Update 4/10/18: Uber uses a similar idea in their "differentiable plasticity" paper which you can read here (https://arxiv.org/abs/1804.02464).
This is a experiment with what I call "hebbian masks". The idea is to prune bad connections between neurons with the hebbian learning rule. This results in smaller models and possibly has a regularizing affect.
Run with "python run.py". To augment your own modules with a hebbian mask simply wrap the HebbMask class around it: E.G. HebbMask(nn.Linear(128, 10, bias=True), ['weight'])
The gist of it is this: You store two separate variables (rather than one) for each connection in the network. One variable is the weight value you learn by gradient descent as normal. The second variable is a "hebbian" learned value learned by a hebbian learning rule. In the case of artificial neural networks, if the activation of two neurons have the same sign than the hebbian value between them increases. Otherwise it decreases. This causes anti-correlated neurons to have a low hebbian value. Weights with a low hebbian value are pruned out.
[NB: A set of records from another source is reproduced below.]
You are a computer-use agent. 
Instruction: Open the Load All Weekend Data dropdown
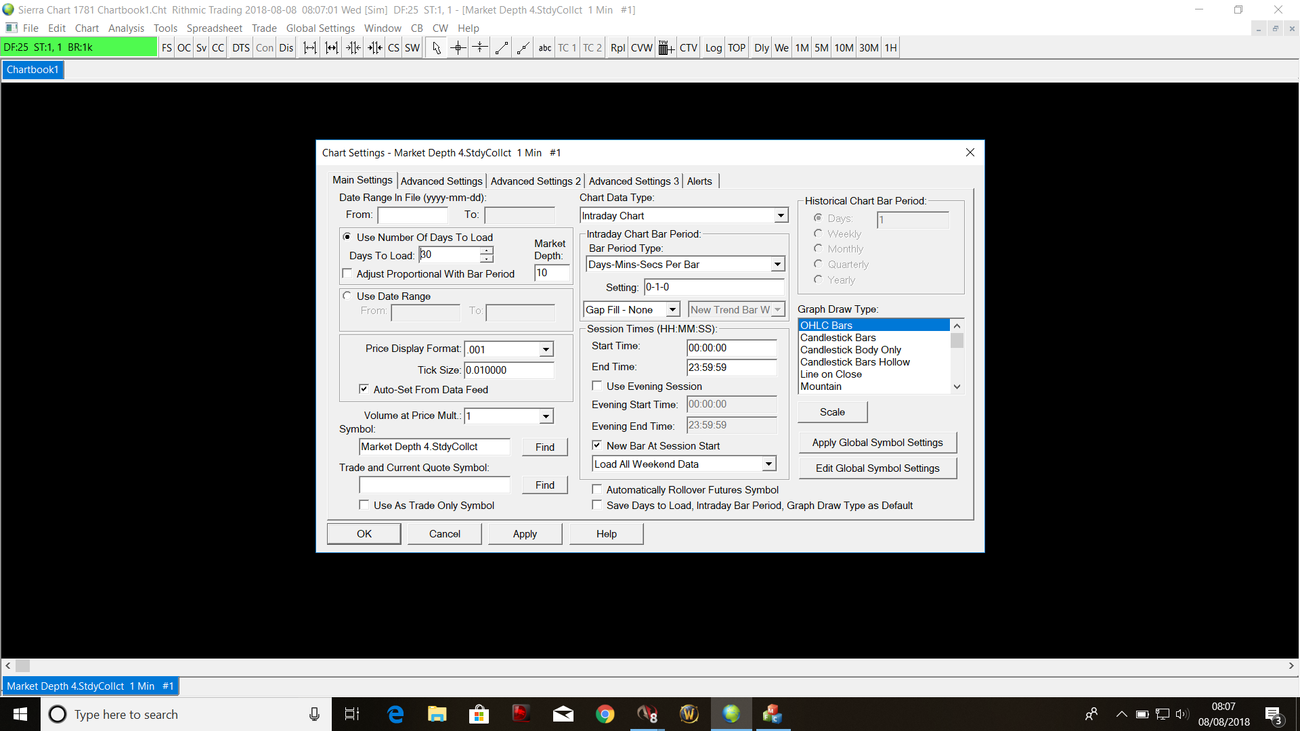[768, 464]
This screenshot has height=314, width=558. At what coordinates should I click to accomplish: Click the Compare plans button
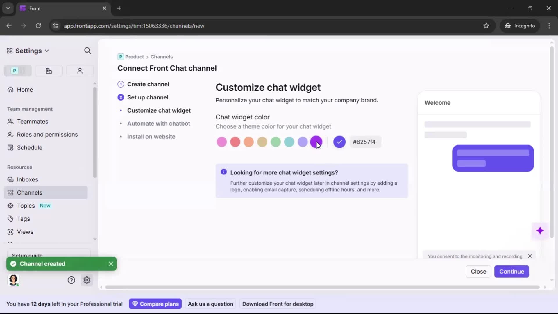pyautogui.click(x=155, y=304)
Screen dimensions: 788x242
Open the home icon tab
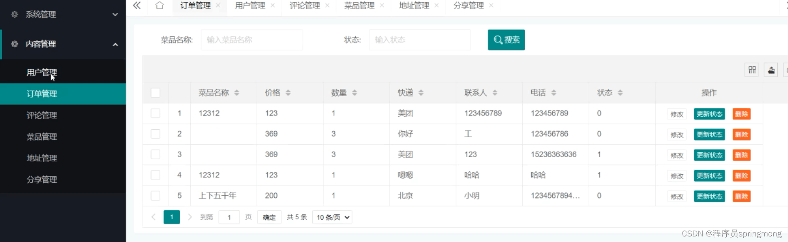[159, 6]
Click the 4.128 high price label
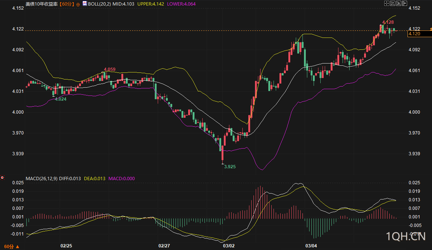 (388, 22)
Weights that are pruned out can be added back into the network if the hebbian value increases over a threshold. Thus the connectivity of the network is always evolving. Weights that are pruned out aren't "dead", they can be added back in if they become useful again (as determined by the hebbian value).
When applied to fully connected layers it seems to have no affect on learning but significantly increases the sparsity of connections. For example, I augmented the final layer of wide-resnet with a hebbian mask and it got the same validation error but with a significant amount of the synapses pruned (over 90%).
Han et al. (https://arxiv.org/abs/1506.02626) also reduce the number of parameters during training, although they use a multi-step process.
I also tried writing a version of convolutions better compatible with hebbian pruning but realized "separated convolutions" are already a thing (Google calls it "Separated convolutions" and it's used in xception for example (https://arxiv.org/abs/1610.02357), Pytorch has it partially implemented with "Grouped convolutions").